3.1 Promoters and Gene Expression
Only some of the genes in a eukaryotic cell are expressed at any given moment. The proportion and composition of transcribed genes changes considerably during the life cycle, among cell types, and in response to fluctuating physiological and environmental conditions (e.g., White et al. 1999; Iyer et al. 2001; Kayo et al. 2001; Mody et al. 2001; Arbeitman et al. 2002). Given that eukaryotic genomes contain on the order of 0.5 to 5 x 104 genes, regulating this differential gene expression requires an exceptionally complex array of specific physical interactions among macromolecules.
3.1.1 Most Regulation of Gene Expression Occurs at the Level of Transcription
Eukaryotes employ diverse mechanisms to regulate gene expression, including chromatin condensation, DNA methylation, transcriptional initiation, alternative splicing of RNA, mRNA stability, translational controls, several forms of post-translational modification, intracellular trafficking, and protein degradation (Lewin 2000; Alberts et al. 2002). Of these broad categories, the most common point of control is the rate of transcriptional initiation (Latchman 1998; Carey and Smale 2000; Lemon and Tjian 2000; White 2001). For virtually every eukaryotic gene where relevant information exists, transcriptional initiation appears to be the primary determinant, or one of the most important determinants, of the overall gene expression profile.
3.1.2 Transcriptional Regulation Is Primarily Gene-Specific
To a first approximation, the transcription of each gene in a eukaryotic genome is controlled independently. Operons (multi-locus transcripts regulated by a single promoter) are unusual in eukaryotes, a contrast with most prokaryotes. (Eukaryotic exceptions include the protozoan Trypanosoma brucei and the nematode Caenorhabditis elegans, where a substantial fraction of genes are transcribed as polycistronic mRNAs: Blumenthal 1998). Even paralogs within gene families are typically regulated independently and often have quite different expression profiles (e.g., Ferris and Whitt 1979; Fang and Brandhorst 1996; Christophides et al. 2000; Gu et al. 2002). Although a regulatory region sometimes directly influences the transcription of two loci (for examples, see section 3.3.7 and fig. 2), such cases apparently are uncommon. Distributed transcriptional regulation allows selection to fine-tune the expression profile of each gene independently.
|
3.1.3 Gene Expression Profiles Are Complex
Most genes are differentially transcribed across the life cycle, according to environmental conditions, in different cell types and regions, and among sexes. Transcriptional regulation is a highly dynamic process: rates of RNA synthesis can fluctuate by orders of magnitude, change over time scales of minutes, and differ among adjacent cells. Most genes have spatially and temporally heterogeneous expression profiles. Genes encoding regulatory proteins possess some of the most complex expression profiles. In metazoans and metaphytes, most such genes are expressed in several distinct domains (Gerhart and Kirschner 1997; Davidson 2001). For instance, the transcription factor Pax-6 is expressed at different times and at different levels in the telencephalon, hindbrain, and spinal cord of the central nervous system; in the lens, cornea, neural and pigmented retina, lacrimal gland, and conjunctiva of the eye; and in the pancreas (Kammandel et al. 1999). Where data are available, they link distinct phases of these complex expression profiles to distinct regulatory functions (Wray and Lowe 2000; Davidson 2001; Wilkins 2002). Although the transcription profiles of "housekeeping" genes are generally much simpler, most are transcribed at different levels among cell types and are shut down in response to extreme environmental conditions such as heat shock.

○ ○ ○ ○

## [TO DO]
[a] In the passage on promoters and gene expression, what is the most common point of control of gene expression in eukaryotes?
[b] Reproduce the passage on promoters and gene expression word for word, everything from "3.1 Promoters and" down to "interactions among macromolecules.".

## [PROVIDED RECORDS]
○ ○ ○ ○

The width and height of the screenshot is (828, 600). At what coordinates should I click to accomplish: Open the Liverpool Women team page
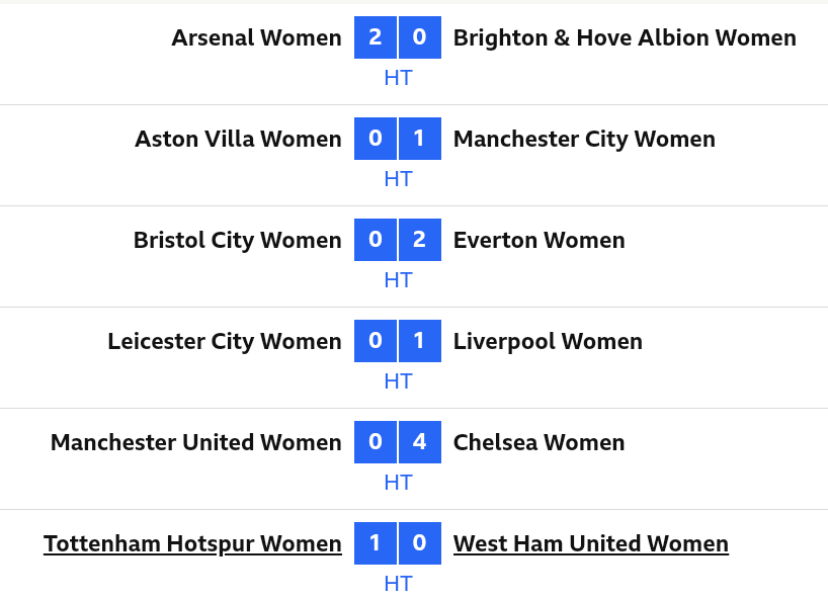point(547,341)
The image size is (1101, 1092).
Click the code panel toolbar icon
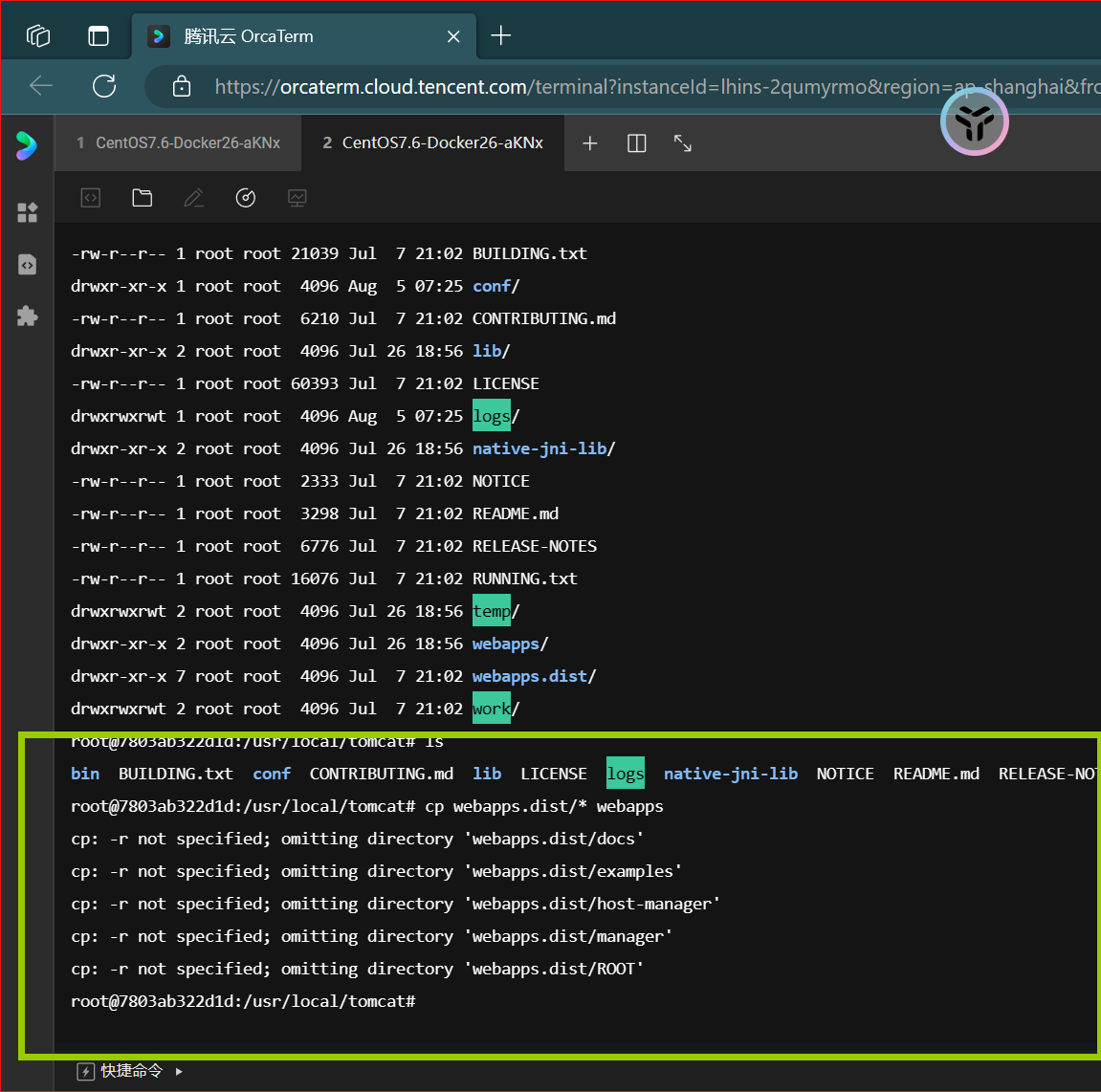point(91,198)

○ ○ ○ ○

## [EXERCISE RESULTS]
[a] The rate of transcriptional initiation.

[b]
3.1 Promoters and Gene Expression
Only some of the genes in a eukaryotic cell are expressed at any given moment. The proportion and composition of transcribed genes changes considerably during the life cycle, among cell types, and in response to fluctuating physiological and environmental conditions (e.g., White et al. 1999; Iyer et al. 2001; Kayo et al. 2001; Mody et al. 2001; Arbeitman et al. 2002). Given that eukaryotic genomes contain on the order of 0.5 to 5 x 104 genes, regulating this differential gene expression requires an exceptionally complex array of specific physical interactions among macromolecules.